=== Text section ===
Statisticians show growing interest in estimating and analyzing heterogeneity in causal effects in observational studies. However, there usually exists a trade-off between accuracy and interpretability for developing a desirable estimator for treatment effects, especially in the case when there are a large number of features in estimation. To make efforts to address the issue, we propose a score-based framework for estimating the Conditional Average Treatment Effect (CATE) function in this paper. The framework integrates two components: (i) leverage the joint use of propensity and prognostic scores in a matching algorithm to obtain a proxy of the heterogeneous treatment effects for each observation, (ii) utilize non-parametric regression trees to construct an estimator for the CATE function conditioning on the two scores. The method naturally stratifies treatment effects into subgroups over a 2d grid whose axis are the propensity and prognostic scores. We conduct benchmark experiments on multiple simulated data and demonstrate clear advantages of the proposed estimator over state of the art methods. We also evaluate empirical performance in real-life settings, using two observational data from a clinical trial and a complex social survey, and interpret policy implications following the numerical results.

翻译：统计学家对观察性研究中因果效应的异质性估计与分析日益关注。然而，在开发理想的处理效应估计量时，准确性与可解释性之间通常存在权衡，尤其在估计涉及大量特征的情况下。为应对这一问题，本文提出了一种基于得分的条件平均处理效应（CATE）函数估计框架。该框架整合了两个组成部分：（i）在匹配算法中联合使用倾向得分与预后得分，为每个观测对象获取异质性处理效应的代理变量；（ii）利用非参数回归树基于这两个得分构建CATE函数的估计量。该方法将处理效应自然地依据以倾向得分和预后得分为坐标轴的二维网格划分为子组。我们在多个模拟数据上进行了基准实验，结果表明所提出的估计量相较于现有最优方法具有显著优势。我们还利用来自临床试验和复杂社会调查的两项观察性数据评估了实证表现，并根据数值结果解读了政策含义。

=== What this exercise asks ===
**1.** Reproduce the part of the treatment-effect abstract starting at "翻译：统计学家对观察性研究中" and ending at "根据数值结果解读了政策含义。".
**2.** In the treatment-effect abstract, which two scores does the proposed framework use jointly in its matching algorithm?

=== Data ===
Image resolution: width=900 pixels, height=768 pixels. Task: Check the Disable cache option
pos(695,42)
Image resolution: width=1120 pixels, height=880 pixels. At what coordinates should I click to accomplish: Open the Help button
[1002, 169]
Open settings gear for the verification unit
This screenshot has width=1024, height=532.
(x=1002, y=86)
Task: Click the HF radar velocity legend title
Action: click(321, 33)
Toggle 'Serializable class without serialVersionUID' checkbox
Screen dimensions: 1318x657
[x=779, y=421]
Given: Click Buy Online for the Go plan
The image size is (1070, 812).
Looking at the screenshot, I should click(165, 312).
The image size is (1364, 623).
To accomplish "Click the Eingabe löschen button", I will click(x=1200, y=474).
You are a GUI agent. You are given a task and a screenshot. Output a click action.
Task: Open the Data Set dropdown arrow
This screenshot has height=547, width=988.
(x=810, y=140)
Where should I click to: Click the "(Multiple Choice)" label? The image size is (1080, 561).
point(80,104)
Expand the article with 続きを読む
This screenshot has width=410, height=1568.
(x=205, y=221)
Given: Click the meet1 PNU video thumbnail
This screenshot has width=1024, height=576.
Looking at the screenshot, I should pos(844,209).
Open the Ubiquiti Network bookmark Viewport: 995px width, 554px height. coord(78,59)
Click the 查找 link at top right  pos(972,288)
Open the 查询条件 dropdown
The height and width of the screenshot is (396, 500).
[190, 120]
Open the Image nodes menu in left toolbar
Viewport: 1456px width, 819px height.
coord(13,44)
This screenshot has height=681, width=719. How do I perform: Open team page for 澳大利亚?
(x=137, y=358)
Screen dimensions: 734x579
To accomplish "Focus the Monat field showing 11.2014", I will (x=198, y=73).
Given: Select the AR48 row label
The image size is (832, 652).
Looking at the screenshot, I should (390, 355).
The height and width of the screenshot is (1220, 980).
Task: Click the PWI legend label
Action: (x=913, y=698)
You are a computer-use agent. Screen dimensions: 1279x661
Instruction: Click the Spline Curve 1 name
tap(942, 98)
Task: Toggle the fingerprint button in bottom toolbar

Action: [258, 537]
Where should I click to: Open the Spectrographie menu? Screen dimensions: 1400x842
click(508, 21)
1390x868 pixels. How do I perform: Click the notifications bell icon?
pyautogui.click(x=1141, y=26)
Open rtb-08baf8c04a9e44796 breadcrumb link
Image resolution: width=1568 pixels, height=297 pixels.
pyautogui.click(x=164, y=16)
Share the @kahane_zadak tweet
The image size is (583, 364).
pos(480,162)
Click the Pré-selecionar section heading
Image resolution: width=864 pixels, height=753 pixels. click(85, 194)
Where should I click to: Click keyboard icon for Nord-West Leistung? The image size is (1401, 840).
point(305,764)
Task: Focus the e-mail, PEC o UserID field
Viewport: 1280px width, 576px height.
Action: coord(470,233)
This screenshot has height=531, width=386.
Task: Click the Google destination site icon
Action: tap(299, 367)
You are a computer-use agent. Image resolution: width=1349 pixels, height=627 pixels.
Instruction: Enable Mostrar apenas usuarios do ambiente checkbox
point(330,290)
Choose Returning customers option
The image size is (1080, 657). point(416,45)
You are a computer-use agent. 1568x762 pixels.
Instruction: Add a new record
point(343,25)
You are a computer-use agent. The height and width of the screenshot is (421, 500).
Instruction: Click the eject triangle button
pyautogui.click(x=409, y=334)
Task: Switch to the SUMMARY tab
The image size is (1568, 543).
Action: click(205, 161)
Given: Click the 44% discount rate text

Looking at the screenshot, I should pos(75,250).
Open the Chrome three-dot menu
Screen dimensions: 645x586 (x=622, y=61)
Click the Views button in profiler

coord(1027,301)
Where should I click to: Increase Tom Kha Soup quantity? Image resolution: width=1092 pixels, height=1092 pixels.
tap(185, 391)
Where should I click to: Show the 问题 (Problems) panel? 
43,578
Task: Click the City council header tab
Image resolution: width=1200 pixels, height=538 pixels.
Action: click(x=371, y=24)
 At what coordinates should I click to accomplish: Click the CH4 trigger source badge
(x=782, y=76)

=== Solutions per task ===
**1.**
翻译：统计学家对观察性研究中因果效应的异质性估计与分析日益关注。然而，在开发理想的处理效应估计量时，准确性与可解释性之间通常存在权衡，尤其在估计涉及大量特征的情况下。为应对这一问题，本文提出了一种基于得分的条件平均处理效应（CATE）函数估计框架。该框架整合了两个组成部分：（i）在匹配算法中联合使用倾向得分与预后得分，为每个观测对象获取异质性处理效应的代理变量；（ii）利用非参数回归树基于这两个得分构建CATE函数的估计量。该方法将处理效应自然地依据以倾向得分和预后得分为坐标轴的二维网格划分为子组。我们在多个模拟数据上进行了基准实验，结果表明所提出的估计量相较于现有最优方法具有显著优势。我们还利用来自临床试验和复杂社会调查的两项观察性数据评估了实证表现，并根据数值结果解读了政策含义。

**2.** Propensity scores and prognostic scores.